Return every line below exactly as written.

● DATA FOR THIS EXERCISE:
[Start of Attachment]

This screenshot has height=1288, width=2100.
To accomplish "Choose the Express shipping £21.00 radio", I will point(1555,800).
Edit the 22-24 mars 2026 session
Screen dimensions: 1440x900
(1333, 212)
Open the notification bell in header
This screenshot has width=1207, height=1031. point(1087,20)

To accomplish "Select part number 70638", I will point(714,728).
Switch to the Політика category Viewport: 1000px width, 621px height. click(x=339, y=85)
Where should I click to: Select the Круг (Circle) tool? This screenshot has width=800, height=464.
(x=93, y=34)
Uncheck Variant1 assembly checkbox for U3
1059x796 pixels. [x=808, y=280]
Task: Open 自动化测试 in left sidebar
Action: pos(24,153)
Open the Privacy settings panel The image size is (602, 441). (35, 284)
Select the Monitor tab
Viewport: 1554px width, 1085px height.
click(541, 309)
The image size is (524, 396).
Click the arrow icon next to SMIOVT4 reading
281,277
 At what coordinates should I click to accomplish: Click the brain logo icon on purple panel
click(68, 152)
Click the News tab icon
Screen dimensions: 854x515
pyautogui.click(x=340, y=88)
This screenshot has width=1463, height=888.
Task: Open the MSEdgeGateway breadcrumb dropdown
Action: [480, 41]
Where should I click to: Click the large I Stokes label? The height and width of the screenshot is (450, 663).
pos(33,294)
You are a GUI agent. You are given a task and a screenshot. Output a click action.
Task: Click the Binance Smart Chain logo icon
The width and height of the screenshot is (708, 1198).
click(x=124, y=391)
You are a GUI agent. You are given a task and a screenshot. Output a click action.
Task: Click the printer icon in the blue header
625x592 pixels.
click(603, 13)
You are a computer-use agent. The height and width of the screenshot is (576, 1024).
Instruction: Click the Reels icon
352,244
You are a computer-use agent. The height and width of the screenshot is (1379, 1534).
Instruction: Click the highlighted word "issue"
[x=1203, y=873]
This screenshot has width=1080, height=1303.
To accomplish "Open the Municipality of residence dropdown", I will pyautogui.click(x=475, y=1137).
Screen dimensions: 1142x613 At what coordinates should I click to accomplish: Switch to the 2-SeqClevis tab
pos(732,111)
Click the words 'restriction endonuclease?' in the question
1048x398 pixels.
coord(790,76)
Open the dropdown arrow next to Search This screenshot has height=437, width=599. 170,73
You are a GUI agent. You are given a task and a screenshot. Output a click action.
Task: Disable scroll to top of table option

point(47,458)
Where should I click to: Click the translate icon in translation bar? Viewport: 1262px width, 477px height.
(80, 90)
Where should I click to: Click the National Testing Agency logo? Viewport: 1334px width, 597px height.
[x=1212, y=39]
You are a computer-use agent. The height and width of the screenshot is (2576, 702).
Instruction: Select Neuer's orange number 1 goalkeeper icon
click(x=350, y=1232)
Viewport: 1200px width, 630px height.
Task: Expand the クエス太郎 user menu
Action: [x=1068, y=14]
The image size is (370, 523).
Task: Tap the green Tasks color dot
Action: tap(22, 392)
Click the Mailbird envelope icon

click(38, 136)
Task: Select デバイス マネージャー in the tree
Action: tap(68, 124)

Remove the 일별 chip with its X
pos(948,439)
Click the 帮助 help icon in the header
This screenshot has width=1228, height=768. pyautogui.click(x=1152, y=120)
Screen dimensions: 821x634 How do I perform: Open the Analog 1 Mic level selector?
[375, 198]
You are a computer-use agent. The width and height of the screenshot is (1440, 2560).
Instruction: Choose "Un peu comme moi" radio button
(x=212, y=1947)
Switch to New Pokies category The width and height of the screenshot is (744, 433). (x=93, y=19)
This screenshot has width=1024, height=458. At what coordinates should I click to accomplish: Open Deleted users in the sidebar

[End of Attachment]

● EXERCISE OUTPUT:
This screenshot has height=1288, width=2100.
To accomplish "Choose the Express shipping £21.00 radio", I will point(1555,800).
Edit the 22-24 mars 2026 session
Screen dimensions: 1440x900
(1333, 212)
Open the notification bell in header
This screenshot has width=1207, height=1031. point(1087,20)

To accomplish "Select part number 70638", I will point(714,728).
Switch to the Політика category Viewport: 1000px width, 621px height. click(x=339, y=85)
Where should I click to: Select the Круг (Circle) tool? This screenshot has width=800, height=464.
(x=93, y=34)
Uncheck Variant1 assembly checkbox for U3
1059x796 pixels. [x=808, y=280]
Task: Open 自动化测试 in left sidebar
Action: pos(24,153)
Open the Privacy settings panel The image size is (602, 441). (35, 284)
Select the Monitor tab
Viewport: 1554px width, 1085px height.
click(541, 309)
The image size is (524, 396).
Click the arrow icon next to SMIOVT4 reading
281,277
 At what coordinates should I click to accomplish: Click the brain logo icon on purple panel
click(68, 152)
Click the News tab icon
Screen dimensions: 854x515
pyautogui.click(x=340, y=88)
This screenshot has width=1463, height=888.
Task: Open the MSEdgeGateway breadcrumb dropdown
Action: [480, 41]
Where should I click to: Click the large I Stokes label? The height and width of the screenshot is (450, 663).
pos(33,294)
You are a GUI agent. You are given a task and a screenshot. Output a click action.
Task: Click the Binance Smart Chain logo icon
The width and height of the screenshot is (708, 1198).
click(x=124, y=391)
You are a GUI agent. You are given a task and a screenshot. Output a click action.
Task: Click the printer icon in the blue header
625x592 pixels.
click(603, 13)
You are a computer-use agent. The height and width of the screenshot is (576, 1024).
Instruction: Click the Reels icon
352,244
You are a computer-use agent. The height and width of the screenshot is (1379, 1534).
Instruction: Click the highlighted word "issue"
[x=1203, y=873]
This screenshot has width=1080, height=1303.
To accomplish "Open the Municipality of residence dropdown", I will pyautogui.click(x=475, y=1137).
Screen dimensions: 1142x613 At what coordinates should I click to accomplish: Switch to the 2-SeqClevis tab
pos(732,111)
Click the words 'restriction endonuclease?' in the question
1048x398 pixels.
coord(790,76)
Open the dropdown arrow next to Search This screenshot has height=437, width=599. 170,73
You are a GUI agent. You are given a task and a screenshot. Output a click action.
Task: Disable scroll to top of table option

point(47,458)
Where should I click to: Click the translate icon in translation bar? Viewport: 1262px width, 477px height.
(80, 90)
Where should I click to: Click the National Testing Agency logo? Viewport: 1334px width, 597px height.
[x=1212, y=39]
You are a computer-use agent. The height and width of the screenshot is (2576, 702).
Instruction: Select Neuer's orange number 1 goalkeeper icon
click(x=350, y=1232)
Viewport: 1200px width, 630px height.
Task: Expand the クエス太郎 user menu
Action: [x=1068, y=14]
The image size is (370, 523).
Task: Tap the green Tasks color dot
Action: tap(22, 392)
Click the Mailbird envelope icon

click(38, 136)
Task: Select デバイス マネージャー in the tree
Action: tap(68, 124)

Remove the 일별 chip with its X
pos(948,439)
Click the 帮助 help icon in the header
This screenshot has width=1228, height=768. pyautogui.click(x=1152, y=120)
Screen dimensions: 821x634 How do I perform: Open the Analog 1 Mic level selector?
[375, 198]
You are a computer-use agent. The width and height of the screenshot is (1440, 2560).
Instruction: Choose "Un peu comme moi" radio button
(x=212, y=1947)
Switch to New Pokies category The width and height of the screenshot is (744, 433). (x=93, y=19)
This screenshot has width=1024, height=458. At what coordinates should I click to accomplish: Open Deleted users in the sidebar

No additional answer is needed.